Помимо икон, здесь есть все, что было Византией: мраморные барельефы болгарских храмов, сербские колокола, чудом уцелевшие от запретивших колокольный звон турок, прибывшие из Кремля облачения константинопольских митрополитов, эти златотканые фантазии на темы церковной архитектуры, сияющие чистыми красками богослужебные книги с Афона, надгробия греческих витязей и, наконец, самый громоздкий, занимающий целый зал экспонат — паникадило. Это — сложное ажурное устройство из кованого железа с подсвечниками и лампадами. Покачиваясь под куполом на цепях, такая, говоря по-нашему, невежественному, люстра не освещала церковь, а лишь бросала отсветы на мозаики храма, создавая эффект неземного, магического пространства, внутри которого царил тот нетленный и вечный порядок, что ищут в церкви и находят в иконе.

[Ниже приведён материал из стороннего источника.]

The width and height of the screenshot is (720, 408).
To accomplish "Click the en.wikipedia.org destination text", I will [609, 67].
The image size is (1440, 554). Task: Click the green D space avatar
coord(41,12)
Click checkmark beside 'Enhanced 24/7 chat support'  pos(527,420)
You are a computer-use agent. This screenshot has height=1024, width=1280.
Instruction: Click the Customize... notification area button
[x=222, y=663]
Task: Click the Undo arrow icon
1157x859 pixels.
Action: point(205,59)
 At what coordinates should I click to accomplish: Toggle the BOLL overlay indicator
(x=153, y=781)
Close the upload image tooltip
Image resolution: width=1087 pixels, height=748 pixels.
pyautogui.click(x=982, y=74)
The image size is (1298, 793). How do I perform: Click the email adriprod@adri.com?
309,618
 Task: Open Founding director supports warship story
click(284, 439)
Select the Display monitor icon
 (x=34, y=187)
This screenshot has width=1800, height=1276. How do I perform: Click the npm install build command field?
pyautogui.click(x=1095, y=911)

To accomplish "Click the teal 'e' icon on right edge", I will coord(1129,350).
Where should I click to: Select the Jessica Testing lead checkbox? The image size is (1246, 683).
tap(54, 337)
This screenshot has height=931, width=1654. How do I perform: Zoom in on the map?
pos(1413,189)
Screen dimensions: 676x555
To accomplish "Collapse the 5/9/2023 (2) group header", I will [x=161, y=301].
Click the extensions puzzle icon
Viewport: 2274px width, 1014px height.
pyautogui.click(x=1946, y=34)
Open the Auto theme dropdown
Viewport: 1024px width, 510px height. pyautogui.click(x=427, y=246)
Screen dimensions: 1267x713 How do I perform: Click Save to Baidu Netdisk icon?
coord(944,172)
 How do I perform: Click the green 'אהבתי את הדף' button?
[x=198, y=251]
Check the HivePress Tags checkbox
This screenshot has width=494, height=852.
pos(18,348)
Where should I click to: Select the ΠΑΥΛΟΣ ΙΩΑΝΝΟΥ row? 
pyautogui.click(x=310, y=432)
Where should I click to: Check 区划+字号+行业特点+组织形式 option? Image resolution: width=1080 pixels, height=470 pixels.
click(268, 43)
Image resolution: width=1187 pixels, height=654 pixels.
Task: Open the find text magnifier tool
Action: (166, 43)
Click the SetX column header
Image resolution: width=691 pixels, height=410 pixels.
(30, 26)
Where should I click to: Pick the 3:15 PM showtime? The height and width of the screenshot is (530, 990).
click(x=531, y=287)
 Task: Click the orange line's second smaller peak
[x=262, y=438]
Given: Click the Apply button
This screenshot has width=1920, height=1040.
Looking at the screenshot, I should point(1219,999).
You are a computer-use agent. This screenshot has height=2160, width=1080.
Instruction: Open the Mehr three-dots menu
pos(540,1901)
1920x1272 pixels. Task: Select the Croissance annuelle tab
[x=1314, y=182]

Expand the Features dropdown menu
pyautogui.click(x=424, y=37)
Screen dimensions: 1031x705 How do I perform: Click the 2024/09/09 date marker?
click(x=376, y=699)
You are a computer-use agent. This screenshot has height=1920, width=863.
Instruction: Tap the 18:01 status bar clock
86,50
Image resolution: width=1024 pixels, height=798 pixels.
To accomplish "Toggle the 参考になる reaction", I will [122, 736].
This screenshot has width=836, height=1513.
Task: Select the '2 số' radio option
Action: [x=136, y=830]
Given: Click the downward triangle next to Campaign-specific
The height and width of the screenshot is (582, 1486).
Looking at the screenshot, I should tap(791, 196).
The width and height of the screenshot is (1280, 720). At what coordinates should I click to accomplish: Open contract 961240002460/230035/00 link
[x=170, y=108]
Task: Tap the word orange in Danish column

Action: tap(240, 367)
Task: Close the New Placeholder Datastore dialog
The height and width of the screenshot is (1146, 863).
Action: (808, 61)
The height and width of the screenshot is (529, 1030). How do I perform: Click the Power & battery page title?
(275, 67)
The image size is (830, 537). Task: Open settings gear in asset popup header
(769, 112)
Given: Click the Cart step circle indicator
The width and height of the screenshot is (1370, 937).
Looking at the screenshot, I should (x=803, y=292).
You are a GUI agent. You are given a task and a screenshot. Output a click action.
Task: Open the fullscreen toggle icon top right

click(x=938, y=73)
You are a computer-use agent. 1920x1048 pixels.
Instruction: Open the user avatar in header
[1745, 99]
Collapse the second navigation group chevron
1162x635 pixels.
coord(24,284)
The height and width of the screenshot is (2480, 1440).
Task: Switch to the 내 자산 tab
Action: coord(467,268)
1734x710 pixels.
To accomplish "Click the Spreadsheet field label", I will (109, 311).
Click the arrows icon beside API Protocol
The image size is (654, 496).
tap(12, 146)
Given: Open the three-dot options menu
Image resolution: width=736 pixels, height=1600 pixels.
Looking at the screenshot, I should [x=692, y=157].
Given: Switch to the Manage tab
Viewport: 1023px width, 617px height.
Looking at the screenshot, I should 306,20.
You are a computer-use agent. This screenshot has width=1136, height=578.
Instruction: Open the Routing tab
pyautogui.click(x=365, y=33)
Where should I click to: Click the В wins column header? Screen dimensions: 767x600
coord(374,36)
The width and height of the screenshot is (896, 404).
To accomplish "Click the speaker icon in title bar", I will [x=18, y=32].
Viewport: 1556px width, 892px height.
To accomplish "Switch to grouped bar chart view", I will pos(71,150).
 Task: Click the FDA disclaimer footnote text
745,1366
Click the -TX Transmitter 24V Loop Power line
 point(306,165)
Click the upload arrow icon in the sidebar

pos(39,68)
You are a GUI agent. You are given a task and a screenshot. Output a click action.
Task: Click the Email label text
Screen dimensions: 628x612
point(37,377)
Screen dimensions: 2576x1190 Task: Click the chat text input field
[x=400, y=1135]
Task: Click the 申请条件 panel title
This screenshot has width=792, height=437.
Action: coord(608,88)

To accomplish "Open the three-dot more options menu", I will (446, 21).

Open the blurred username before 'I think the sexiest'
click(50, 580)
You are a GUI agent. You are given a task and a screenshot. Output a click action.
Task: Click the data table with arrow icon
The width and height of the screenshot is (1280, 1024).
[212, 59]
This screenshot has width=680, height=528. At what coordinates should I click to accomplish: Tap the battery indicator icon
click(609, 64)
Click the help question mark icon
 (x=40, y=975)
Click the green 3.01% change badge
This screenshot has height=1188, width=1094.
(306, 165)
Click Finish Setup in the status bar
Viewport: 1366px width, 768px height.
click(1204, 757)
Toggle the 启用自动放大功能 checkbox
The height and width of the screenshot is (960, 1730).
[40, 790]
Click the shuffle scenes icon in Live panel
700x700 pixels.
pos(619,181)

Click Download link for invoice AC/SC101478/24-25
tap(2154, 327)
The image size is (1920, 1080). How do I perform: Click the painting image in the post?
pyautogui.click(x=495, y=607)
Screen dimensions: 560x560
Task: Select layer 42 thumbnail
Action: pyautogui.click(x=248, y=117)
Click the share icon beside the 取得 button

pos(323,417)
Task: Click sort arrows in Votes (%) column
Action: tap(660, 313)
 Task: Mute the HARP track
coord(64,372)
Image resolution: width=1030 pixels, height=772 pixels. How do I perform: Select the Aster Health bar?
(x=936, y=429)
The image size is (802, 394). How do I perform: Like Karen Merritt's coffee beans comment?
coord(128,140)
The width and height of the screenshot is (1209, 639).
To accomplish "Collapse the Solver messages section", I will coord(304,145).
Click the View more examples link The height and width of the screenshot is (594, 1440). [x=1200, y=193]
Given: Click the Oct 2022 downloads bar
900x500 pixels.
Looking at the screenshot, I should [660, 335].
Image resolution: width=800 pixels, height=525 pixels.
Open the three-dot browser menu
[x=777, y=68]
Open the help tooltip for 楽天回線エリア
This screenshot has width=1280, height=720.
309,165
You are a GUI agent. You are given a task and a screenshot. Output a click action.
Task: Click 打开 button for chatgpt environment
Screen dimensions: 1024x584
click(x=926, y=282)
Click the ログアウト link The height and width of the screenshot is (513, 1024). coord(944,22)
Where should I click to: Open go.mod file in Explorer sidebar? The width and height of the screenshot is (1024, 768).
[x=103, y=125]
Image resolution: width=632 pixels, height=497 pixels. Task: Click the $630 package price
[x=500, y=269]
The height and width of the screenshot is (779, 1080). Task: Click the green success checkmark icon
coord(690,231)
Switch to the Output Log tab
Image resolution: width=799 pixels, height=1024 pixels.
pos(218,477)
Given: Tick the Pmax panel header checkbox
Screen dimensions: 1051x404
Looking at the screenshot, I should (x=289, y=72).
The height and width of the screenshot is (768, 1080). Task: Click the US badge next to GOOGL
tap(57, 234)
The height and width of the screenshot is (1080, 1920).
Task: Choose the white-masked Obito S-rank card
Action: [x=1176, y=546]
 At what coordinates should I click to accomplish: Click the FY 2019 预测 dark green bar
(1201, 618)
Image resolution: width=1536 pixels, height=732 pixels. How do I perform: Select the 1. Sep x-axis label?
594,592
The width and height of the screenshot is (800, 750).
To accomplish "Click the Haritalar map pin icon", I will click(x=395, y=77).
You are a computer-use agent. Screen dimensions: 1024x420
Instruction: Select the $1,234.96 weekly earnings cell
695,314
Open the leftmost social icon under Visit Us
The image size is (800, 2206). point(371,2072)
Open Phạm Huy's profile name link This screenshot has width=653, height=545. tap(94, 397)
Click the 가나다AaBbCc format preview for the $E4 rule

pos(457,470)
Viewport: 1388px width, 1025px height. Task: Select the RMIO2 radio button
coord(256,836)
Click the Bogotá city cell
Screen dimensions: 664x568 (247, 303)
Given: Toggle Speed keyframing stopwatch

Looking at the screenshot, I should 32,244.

Когда китайцам, впервые увидавшим европейские музеи, указали на Джотто как на родоначальника западного искусства, они сказали, что на его полотнах живопись не началась, а кончилась. Зато в византийской иконе они сразу признали тот бездонный колодец духа, изобразить который всегда пытались и великие китайские мастера кисти.
«Читать», понимать икону — особая духовная практика, отдельное искусство, но выставка в Метрополитен не для тех, кто им владеет. Она — для зрителей, привыкших искать «иконку» на экране компьютера. Именно поэтому для западного любителя искусства, лишенного опыта православной церкви, византийская эстетика — настоящее открытие. Она заполняет многовековой пробел между античностью и Ренессансом.
Взяв у эллинов скульптуру, византийцы отдали итальянцам картину. Святые византийских икон напоминают о греческой статуе своим телом — оно у них еще есть, что выдают виртуозно проработанные складки одеяний или рельефная мускулатура на иконах Страждущего Христа. Эта — последняя — дань плотскому реализму язычества исчезает на русских иконах. Их письмо, заменяя видимый рельеф невидимой глубиной, создает живопись плоскую, как у Матисса. Насколько решителен был этот шаг от реализма к символизму показывают две трактовки Ветхозаветной Троицы, соседствующие на выставке. Греческая версия еще повествовательна, нарративна, как античный барельеф или ваза. Она рассказывает историю встречи Авраама с ангелами, не пренебрегая деталями застолья, сервировки, всеми мелочами хозяйственной жизни. Русская Троица отбрасывает земные подробности, оставляя нас наедине с ангелами.
Посредники между небом и землей, они невесомы и вездесущи — образ, освобожденный от телесной тяжести жизни. Это поразительное ощущение легкости иконописец одинаково убедительно передает и в движении (святые сидят, ангелы летают), и в статике. Таков архангел Гавриил из сионского монастыря Св. Катерины, чье самое большое в мире собрание икон стало впервые доступно светскому зрителю благодаря упорству директора Метрополитен Филиппа де Монтебелло. Эта непревзойденная по мастерству и изумительная по сохранности икона XIII века воплощает новый, неантичный идеал красоты. Мерой ей служит человек, все черты которого преобразила близость к Богу.
В сущности, это — византийская утопия, призывающая заменить платоновский проект социальной гармонии платоновской же идеей совершенного в своей нетленности существа. Христианство, напоминает нам византийское искусство, стремится переделать не мир, а человека, и ангел — чертеж перестройки, указующий на ее конечную цель.